■ **Exercise brief**
Rewrite a portion of the review, beginning at the words "Unlike CF, whose" and stopping after "Quartet (Naxos 8.550591)", with "Belceas" renamed to "Belcea players" throughout.

■ **Selection**
_ _ _ _ _ _ _
This recording
                      first appeared on the EMI debut label in 2002.  Despite
                      some small reservations, Christopher Fifield clearly spotted
                      the Belcea Quartet’s potential when he wrote ‘this is an
                      agreeable programme devised by a string quartet to look
                      out for’ – see 
review.  In
                      fact, the recording went on to win prestigious awards and
                      the Belcea Quartet have since made several highly praised
                      recordings, notably of Britten and Bartók.  Now that début
                      recording reappears after a comparatively short elapse
                      of time in the lowest price bracket.  Rather confusingly,
                      it’s also recently appeared in the mid-price 
EMI Recommends series,
                      where it remains available for slightly more than this
                      Encore reissue.
                  
                   
                  
                  
Unlike CF, whose
                      main reservation was that the Belceas had an excessively
                      exaggerated feel for phrasing, I was sold on these performances
                      from the start: they bring out all the emotion inherent
                      in the music without wallowing in it.  The 
Rosamunde theme
                      which gives No.13 its nickname is a case in point – performed
                      to perfection here.  Their tempo for the opening movement
                      of this quartet is fairly spacious, but they refuse to
                      linger in the 
Rosamunde variations in the 
Andante slow
                      movement and their tempi for the remaining movements also
                      strike me as ideal.  The Kodály Quartet (Naxos 8.550591)
                      get away, at 8:42, with a timing for the 
Andante more
                      than a minute longer than the Belceas (7:21) and the Quartetto
                      Italiano also linger slightly longer (8:16).  Schubert
                      apparently approved of the players who, at the work’s premiere,
                      performed this movement ‘rather slowly, but with great
                      purity and tenderness.’  Alas, we don’t know exactly what
                      he meant by ‘rather slowly’ but I can’t think that he would
                      have faulted the tempo set here (and by the Juillard Quartet,
                      at 7:19, which has been my standby hitherto – see below).
                   
                  
I played the Clifford
                      Curzon/Vienna Octet classic recording of the 
Trout Quintet
                      immediately after this EMI reissue without any sense that
                      their performance of that work overshadowed the Belceas – apart,
                      of course, from the fact that the EMI DDD recording is
                      much better than the elderly Decca ADD.  On that 
Trout recording
                      the 
andantino variations are taken fairly briskly,
                      loving the beauty of the music without loving it to death,
                      and there can be no higher praise than to say that the
                      same is true of the Belcea version of the 
Rosamunde variations.
                   
                  
The reissue gives
                      me an opportunity to take stock of my Schubert string quartet
                      recordings and to note that the Juilliard Quartet’s versions
                      of Nos.12-15 are literally past their sell-by date (Sony
                      MY2K45617, no longer available) and the Vienna Philharmonic
                      Quartet’s version of 
Death and the Maiden Quartet
                      (D810) is chiefly there as the coupling of the wonderful
                      Curzon/Vienna Octet version of the 
Trout Quintet
                      - super-budget Eloquence 467 417-2 – sadly, the only single-CD
                      Decca recording of Curzon left in the catalogue: snap it
                      up before it, too, falls to the deletions axe.
_ _ _ _ _ _ _
■ **Information shown**
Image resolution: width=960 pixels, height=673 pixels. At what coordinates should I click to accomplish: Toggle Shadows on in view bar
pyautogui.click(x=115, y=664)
_ _ _ _ _ _ _
■ **Solved problem**
Unlike CF, whose
                      main reservation was that the Belcea players had an excessively
                      exaggerated feel for phrasing, I was sold on these performances
                      from the start: they bring out all the emotion inherent
                      in the music without wallowing in it.  The 
Rosamunde theme
                      which gives No.13 its nickname is a case in point – performed
                      to perfection here.  Their tempo for the opening movement
                      of this quartet is fairly spacious, but they refuse to
                      linger in the 
Rosamunde variations in the 
Andante slow
                      movement and their tempi for the remaining movements also
                      strike me as ideal.  The Kodály Quartet (Naxos 8.550591)